Square Inc. v. Protegrity Corp.; Actifio Inc. v. Delphix Corp.;
Addressing the issue of what constitutes the “same or substantially the same” prior art or arguments, the Patent Trial and Appeal Board (PTAB or Board) chose not to exercise its discretion to deny two separate covered business method (CBM) petitions. Square Inc. v. Protegrity Corp., Case No. CBM2015-00014 (PTAB, May 4, 2015) (Turner, ALJ); Actifio Inc. v. Delphix Corp., Case No. CBM2015-00100 (PTAB, May 14, 2015) (Scanlon, ALJ).
The petitioners in both proceedings argued that the Board should exercise its discretion under 35 U.S.C. § 325(d) and decline to institute the proceedings because “the same or substantially the same prior art or arguments previously were presented to the Office.” The petitioners relied on the fact that the prior art references were considered during prosecution, during reexamination, and/or during a previous covered business method patent review. The Board was not persuaded.

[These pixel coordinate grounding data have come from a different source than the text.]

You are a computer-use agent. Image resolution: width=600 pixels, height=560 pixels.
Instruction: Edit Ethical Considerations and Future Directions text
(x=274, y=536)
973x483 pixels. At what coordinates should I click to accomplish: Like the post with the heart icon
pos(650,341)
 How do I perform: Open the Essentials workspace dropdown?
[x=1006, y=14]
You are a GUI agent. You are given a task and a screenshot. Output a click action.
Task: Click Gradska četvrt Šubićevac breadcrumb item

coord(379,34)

In Actifio Inc. v. Delphix Corp., the Board noted that the materials previously presented to the U.S. Patent and Trademark Office regarding the prior art system were only brochures, which lacked the level of detail presented in the CBM petition and the incorporated references. Separately, in Square Inc. v. Protegrity Corp., the Board found that arguments during a previous CBM review would not be considered as the same or substantially the same because that previous proceeding settled before the Board issued a final ruling. In addition, the Board found that the petitioner raised different arguments with respect to the patents and articles than those presented during the prosecution and reexamination of the subject patent. For these reasons, the Board found both patents eligible for CBM review.

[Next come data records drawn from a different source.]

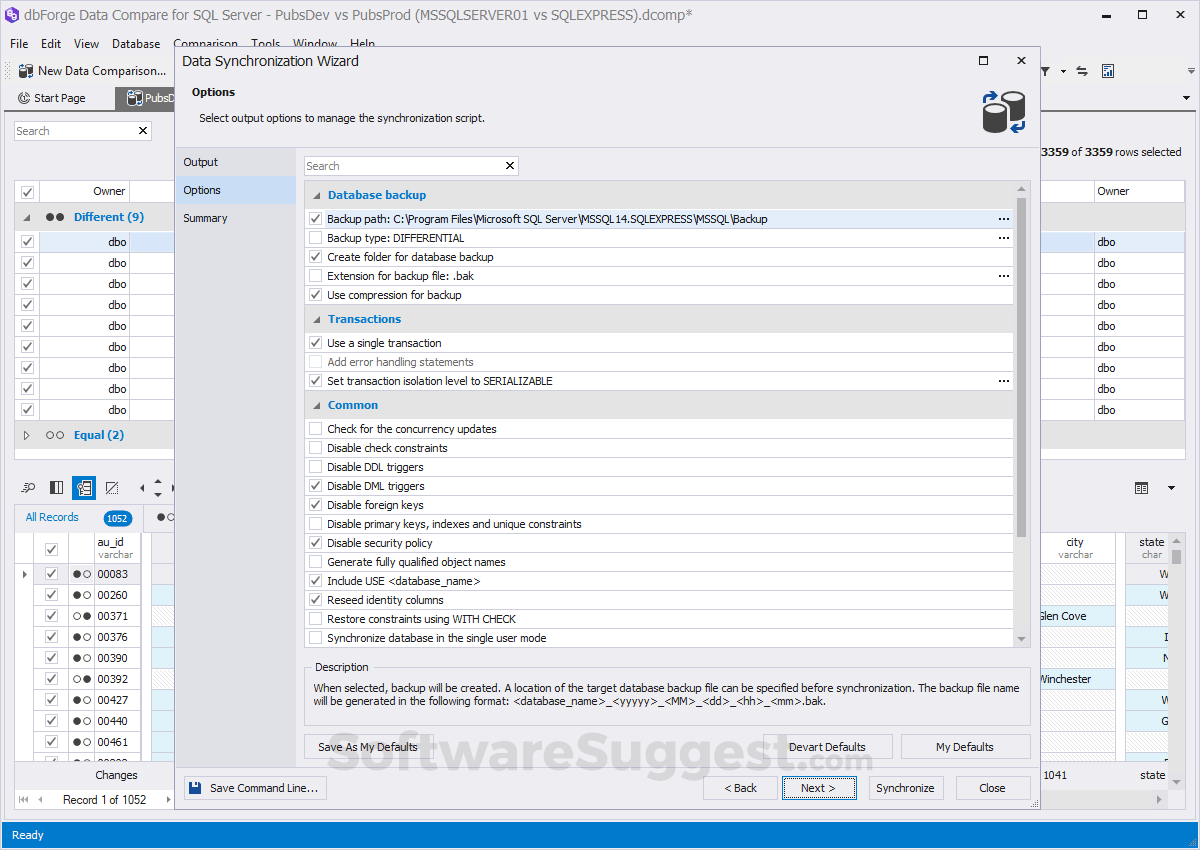Collapse the Database backup section
Viewport: 1200px width, 850px height.
317,194
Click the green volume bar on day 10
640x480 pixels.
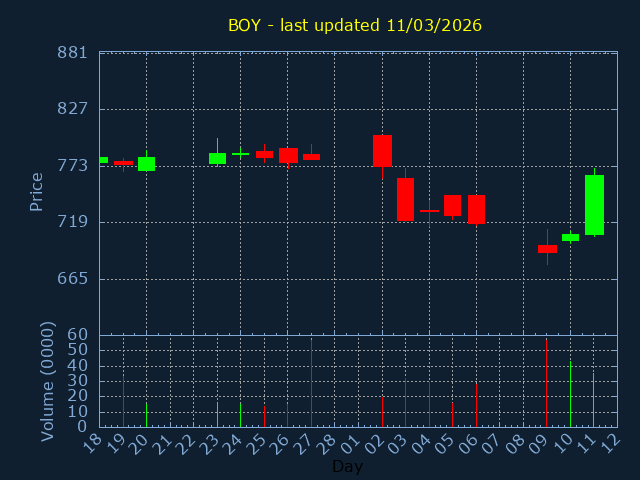[x=570, y=394]
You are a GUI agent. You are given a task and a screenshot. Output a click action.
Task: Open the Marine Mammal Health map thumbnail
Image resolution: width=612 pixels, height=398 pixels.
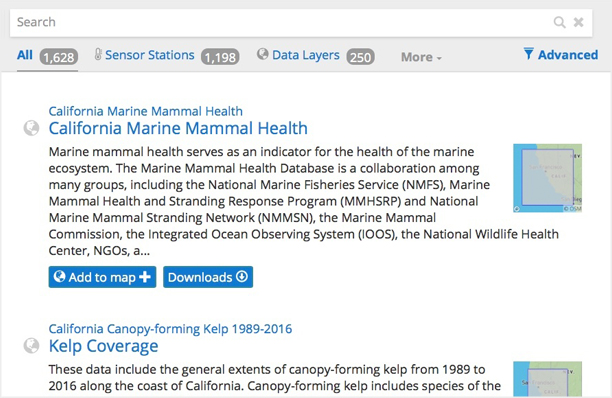click(x=547, y=178)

Practice Note: While the Board has shown a willingness to deny petitions that raise the same or substantially the arguments in a CBM orinter partes review (IPR) proceeding, the Board appears more reluctant to deny a petition based on allegations that the same or substantially the same prior art is asserted. See Conopco Inc. dba Unilever, v. The Procter & Gamble Company (IP Update, Vol. 18, No. 4).